I went yesterday to a talk given by Randall Robinson at Harvard Law School, based on his latest book, An Unbroken Agony: Haiti, from Revolution to the Kidnapping of a President.

Robinson, best known as the author of The Debt: What America Owes to Blacks and The Reckoning: What Blacks Owe to Each Other, was introduced by Professor Charles Ogletree, executive director of the Charles Hamilton Houston Institute for Race and Justice.

Robinson spoke passionately about Haiti, focusing on how consistently negative U.S. foreign policy has been towards that tiny country over the last two centuries. I’m not sure that I accept all of what Robinson argued, but he made an excellent case for Haiti on the grounds of historical wrongs and the need for justice and freedom.
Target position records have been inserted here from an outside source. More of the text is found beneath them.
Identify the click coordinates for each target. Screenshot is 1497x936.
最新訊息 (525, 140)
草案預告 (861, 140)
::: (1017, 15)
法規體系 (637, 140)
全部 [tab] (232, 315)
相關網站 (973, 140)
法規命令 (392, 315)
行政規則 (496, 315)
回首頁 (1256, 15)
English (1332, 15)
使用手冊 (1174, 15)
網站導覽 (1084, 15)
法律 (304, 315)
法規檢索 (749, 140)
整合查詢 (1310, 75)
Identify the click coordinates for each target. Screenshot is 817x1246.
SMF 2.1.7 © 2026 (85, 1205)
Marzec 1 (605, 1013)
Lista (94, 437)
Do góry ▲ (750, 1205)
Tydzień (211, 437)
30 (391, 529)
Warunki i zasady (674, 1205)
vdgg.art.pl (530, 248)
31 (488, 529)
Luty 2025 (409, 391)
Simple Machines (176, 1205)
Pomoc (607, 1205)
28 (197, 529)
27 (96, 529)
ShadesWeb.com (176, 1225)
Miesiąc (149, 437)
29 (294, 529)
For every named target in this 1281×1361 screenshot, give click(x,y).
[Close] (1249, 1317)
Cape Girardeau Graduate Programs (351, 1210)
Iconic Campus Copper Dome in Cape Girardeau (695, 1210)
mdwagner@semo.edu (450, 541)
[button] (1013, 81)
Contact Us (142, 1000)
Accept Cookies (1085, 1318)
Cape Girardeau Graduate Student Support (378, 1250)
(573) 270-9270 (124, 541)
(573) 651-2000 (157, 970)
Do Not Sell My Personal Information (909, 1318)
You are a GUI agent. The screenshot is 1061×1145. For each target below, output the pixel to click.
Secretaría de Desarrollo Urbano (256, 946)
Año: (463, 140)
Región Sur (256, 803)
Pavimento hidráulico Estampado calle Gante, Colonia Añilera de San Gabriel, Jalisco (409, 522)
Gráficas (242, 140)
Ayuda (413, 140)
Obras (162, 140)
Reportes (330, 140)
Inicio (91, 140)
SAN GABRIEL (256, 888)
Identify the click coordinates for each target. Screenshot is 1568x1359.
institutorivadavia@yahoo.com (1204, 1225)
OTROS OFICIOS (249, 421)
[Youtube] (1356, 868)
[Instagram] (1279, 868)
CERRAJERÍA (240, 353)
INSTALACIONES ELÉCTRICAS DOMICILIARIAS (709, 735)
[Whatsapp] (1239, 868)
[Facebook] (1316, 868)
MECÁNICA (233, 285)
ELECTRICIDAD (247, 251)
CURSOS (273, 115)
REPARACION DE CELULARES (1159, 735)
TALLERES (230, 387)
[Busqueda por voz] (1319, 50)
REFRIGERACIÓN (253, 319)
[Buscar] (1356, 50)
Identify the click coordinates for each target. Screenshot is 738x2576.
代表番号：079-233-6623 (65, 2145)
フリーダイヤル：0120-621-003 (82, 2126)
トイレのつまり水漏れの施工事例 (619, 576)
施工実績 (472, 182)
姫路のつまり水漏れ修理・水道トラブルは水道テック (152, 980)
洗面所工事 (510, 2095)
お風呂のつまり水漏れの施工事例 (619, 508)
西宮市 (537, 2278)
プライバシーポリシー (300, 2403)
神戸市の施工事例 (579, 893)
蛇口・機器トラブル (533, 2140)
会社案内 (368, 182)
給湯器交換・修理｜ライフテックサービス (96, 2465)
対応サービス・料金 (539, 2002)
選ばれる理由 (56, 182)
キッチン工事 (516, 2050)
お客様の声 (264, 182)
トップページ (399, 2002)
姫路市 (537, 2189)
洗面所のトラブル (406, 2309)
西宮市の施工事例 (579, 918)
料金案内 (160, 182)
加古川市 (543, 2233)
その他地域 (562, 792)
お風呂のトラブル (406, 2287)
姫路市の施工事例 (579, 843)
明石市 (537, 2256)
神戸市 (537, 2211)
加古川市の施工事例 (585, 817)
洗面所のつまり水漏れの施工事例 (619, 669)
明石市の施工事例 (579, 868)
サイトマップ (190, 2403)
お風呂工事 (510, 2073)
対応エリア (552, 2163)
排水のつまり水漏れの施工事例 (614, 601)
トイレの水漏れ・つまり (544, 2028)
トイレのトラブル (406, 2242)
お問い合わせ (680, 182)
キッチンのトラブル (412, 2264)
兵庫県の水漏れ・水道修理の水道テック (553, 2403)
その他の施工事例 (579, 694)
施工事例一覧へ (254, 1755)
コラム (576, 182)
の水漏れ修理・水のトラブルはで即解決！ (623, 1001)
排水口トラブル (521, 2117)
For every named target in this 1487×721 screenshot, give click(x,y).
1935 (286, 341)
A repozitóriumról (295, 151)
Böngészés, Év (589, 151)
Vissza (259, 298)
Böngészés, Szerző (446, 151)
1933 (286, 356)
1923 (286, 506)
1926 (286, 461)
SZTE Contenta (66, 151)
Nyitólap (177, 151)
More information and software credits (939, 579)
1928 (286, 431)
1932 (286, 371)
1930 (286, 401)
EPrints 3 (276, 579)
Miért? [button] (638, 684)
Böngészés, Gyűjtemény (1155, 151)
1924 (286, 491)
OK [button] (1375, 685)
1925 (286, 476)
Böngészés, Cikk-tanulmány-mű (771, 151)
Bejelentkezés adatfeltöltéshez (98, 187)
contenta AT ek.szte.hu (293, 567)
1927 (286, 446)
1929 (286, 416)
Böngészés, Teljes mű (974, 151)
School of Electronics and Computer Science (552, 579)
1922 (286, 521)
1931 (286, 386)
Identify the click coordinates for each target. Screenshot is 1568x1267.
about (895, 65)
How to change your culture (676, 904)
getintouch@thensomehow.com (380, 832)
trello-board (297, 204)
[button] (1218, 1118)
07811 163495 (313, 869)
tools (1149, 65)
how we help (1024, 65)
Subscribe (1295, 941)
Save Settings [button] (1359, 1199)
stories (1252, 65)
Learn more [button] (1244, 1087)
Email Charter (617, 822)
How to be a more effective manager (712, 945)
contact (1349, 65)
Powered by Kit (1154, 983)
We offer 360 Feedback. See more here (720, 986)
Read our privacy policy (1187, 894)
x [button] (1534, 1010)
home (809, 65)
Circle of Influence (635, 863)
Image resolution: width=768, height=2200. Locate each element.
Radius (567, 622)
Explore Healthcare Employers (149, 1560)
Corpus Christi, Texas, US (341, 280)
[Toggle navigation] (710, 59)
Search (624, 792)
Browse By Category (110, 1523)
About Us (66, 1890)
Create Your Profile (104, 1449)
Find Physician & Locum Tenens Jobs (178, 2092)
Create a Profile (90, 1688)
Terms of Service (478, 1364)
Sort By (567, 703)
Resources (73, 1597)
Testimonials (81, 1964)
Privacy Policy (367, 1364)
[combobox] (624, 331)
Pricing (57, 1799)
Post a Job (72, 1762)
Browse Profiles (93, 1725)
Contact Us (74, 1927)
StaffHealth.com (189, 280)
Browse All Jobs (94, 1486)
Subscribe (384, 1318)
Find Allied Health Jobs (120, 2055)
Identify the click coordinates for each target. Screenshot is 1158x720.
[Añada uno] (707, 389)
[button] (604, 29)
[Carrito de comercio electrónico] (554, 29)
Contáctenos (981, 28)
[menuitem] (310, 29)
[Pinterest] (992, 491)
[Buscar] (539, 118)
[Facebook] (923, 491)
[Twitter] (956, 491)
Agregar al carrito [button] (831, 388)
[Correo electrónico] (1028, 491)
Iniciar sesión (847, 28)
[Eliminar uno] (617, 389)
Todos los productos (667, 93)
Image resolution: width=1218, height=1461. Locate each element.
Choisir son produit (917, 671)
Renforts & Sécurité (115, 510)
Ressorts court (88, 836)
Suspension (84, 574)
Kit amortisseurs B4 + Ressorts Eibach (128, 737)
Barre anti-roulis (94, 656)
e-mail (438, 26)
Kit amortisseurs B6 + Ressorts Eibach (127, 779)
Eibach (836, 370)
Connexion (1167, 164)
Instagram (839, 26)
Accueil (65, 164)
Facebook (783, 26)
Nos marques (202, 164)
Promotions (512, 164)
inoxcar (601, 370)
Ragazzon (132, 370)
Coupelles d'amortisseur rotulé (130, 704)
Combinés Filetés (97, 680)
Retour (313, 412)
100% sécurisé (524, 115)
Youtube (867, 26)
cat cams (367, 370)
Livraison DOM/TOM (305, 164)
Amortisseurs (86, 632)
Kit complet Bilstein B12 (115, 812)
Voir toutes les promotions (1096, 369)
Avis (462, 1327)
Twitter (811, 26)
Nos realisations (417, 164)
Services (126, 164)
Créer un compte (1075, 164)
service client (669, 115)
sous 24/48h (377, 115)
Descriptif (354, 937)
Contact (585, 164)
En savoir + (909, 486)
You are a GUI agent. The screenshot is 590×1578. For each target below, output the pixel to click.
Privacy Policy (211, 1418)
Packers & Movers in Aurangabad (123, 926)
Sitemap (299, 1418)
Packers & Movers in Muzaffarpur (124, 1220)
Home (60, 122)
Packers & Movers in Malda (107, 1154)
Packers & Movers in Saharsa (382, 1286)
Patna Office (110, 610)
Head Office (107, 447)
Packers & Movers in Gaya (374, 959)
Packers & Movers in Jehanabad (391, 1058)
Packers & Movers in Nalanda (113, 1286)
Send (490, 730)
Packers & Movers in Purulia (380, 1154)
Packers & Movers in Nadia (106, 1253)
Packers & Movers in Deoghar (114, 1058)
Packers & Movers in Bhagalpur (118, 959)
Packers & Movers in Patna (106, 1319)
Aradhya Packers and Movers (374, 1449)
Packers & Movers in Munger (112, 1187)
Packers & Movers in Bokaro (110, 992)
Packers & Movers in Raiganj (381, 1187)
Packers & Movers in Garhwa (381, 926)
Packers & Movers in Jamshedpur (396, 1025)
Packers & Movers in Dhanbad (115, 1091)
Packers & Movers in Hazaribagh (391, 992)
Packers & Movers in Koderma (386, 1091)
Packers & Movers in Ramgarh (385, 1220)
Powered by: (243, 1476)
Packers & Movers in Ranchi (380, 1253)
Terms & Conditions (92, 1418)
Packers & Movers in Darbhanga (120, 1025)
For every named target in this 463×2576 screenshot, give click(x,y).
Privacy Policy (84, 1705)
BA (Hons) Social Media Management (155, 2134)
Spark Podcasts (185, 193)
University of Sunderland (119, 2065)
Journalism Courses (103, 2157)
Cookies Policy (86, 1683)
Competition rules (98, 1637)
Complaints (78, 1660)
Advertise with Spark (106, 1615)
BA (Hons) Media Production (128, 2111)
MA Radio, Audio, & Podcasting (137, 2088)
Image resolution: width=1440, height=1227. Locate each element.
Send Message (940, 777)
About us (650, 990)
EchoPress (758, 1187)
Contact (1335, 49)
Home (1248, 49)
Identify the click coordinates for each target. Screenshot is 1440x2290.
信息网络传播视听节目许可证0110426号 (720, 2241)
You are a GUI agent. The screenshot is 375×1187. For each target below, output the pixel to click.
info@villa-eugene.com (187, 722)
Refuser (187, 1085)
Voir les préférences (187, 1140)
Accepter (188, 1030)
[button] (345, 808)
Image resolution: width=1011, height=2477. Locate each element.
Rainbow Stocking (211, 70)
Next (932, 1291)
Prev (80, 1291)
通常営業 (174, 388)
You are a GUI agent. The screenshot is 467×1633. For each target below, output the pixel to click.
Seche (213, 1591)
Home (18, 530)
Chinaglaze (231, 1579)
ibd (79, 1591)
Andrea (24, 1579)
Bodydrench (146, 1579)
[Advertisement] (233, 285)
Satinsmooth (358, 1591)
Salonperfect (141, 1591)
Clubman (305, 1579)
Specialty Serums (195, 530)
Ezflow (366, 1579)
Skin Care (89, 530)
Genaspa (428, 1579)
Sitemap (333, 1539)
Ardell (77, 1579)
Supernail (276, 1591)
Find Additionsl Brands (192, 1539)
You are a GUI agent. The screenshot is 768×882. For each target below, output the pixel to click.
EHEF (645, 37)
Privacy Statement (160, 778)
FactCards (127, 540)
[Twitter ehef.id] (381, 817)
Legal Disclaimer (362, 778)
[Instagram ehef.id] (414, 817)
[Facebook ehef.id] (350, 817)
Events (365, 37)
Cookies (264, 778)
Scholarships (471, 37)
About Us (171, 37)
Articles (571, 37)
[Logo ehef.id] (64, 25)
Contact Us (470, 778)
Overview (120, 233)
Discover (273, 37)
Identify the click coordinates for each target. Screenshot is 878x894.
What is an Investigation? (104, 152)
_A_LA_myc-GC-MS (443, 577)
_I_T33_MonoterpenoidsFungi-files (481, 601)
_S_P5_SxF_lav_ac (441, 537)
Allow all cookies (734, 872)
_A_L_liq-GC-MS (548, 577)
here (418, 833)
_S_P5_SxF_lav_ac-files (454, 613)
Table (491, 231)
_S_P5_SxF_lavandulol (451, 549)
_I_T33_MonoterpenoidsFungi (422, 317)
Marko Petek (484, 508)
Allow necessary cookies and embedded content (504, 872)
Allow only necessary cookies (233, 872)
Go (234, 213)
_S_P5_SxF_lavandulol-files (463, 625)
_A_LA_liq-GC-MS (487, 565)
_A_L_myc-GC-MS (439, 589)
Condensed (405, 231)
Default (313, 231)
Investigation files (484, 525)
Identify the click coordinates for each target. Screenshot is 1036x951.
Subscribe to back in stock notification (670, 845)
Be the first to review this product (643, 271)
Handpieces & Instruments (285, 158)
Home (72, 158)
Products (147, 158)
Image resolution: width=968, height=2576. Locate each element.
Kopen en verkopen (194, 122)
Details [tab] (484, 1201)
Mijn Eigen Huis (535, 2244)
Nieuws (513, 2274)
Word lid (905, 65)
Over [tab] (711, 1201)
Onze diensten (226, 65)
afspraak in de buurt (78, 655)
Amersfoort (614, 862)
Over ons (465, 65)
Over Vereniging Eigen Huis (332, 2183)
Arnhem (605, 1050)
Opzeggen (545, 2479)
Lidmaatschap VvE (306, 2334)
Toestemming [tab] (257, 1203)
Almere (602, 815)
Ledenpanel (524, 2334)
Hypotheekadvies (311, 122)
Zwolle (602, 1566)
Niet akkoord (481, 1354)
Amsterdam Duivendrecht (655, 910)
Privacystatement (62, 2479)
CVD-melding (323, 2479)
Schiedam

I was at the talk with my cousin Holly, who also appears in Traces of the Trade, her husband Bill, and guests of theirs from Haiti. These visitors are touring the U.S., performing a play called “Three Innocents and a Spirit,” about the history of slavery and the need for global healing.

(Full disclosure: Robinson spends several paragraphs in chapter one of The Reckoning quoting from Katrina and Traces of the Trade, using the example of the DeWolf family to suggest the full extent to which American fortunes were made from the coerced labor of African slaves.)